Extract provided
■ ■ ■

I think part of reverse babble is related to a concept I read about in the Divorce Busting book: doing a 180.

Basically it works like this: The WS is saying some pretty crazy stuff and trying to start arguments. They are counting on you opposing their lunacy and taking the bait to argue. The more you oppose them the more they dig in to their position, the more they 'rebel' against your attempts to get them to think logically. There is an anology of it being like a seesaw: on opposite ends and opposite altitudes. So if you say A they say B and vice versa. So it sometimes works if you back away from defending your position and/or even agree with them. The same insanity they're spewing and believing makes sense coming out of their mouths sounds sort of silly and strange when repeated back to them. An it eases the power struggle so they are less likely to become more entrenched in their POV because of knee-jerk rebeliousness.

So if he says something like:
"Our marriage was dead already"

You can babble back something like:
"Oh, I hadn't noticed but if you say so, exactly when did it die?"

You are not directly opposing what they said, you are even in a way appearing to agree with their assessment, so they are less likely to assert that claim, opening the possibility for them to maybe even question the assertion themselves.

The W's need to be in opposition is SO intense that they sometimes might even adopt your viewpoint if you become less defensive in asserting your viewpoint.

But this is only one way to reverse babble and of course can't be used always. You certainly would not want to negotiate support and visitation with an appearance of naive compliance with W's demands, for example.

■ ■ ■

What needs to be done
According to the passage on reverse babble, what analogy describes the back-and-forth between the two sides?

Supplied material
■ ■ ■

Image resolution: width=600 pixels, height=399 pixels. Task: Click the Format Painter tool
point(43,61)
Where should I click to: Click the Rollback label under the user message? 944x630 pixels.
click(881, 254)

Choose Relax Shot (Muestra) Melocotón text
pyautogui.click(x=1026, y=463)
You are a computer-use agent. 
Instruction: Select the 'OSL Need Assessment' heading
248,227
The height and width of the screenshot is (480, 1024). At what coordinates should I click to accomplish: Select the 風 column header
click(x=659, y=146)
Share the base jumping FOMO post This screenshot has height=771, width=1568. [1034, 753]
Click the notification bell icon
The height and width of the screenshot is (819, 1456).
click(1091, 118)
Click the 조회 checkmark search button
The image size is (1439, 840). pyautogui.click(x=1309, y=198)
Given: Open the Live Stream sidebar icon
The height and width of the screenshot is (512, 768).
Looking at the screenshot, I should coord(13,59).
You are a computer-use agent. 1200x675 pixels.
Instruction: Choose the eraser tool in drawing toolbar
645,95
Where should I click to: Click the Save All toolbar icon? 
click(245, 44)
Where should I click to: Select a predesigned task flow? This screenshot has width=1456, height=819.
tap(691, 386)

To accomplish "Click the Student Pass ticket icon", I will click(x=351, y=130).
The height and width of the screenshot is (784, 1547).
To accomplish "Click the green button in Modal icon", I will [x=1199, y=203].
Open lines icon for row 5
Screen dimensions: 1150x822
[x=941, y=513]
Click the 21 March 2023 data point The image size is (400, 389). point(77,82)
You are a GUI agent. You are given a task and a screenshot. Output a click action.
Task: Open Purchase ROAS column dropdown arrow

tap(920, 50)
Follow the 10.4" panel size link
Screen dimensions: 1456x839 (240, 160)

■ ■ ■

Exercise result
A seesaw, with the two sides on opposite ends and at opposite altitudes.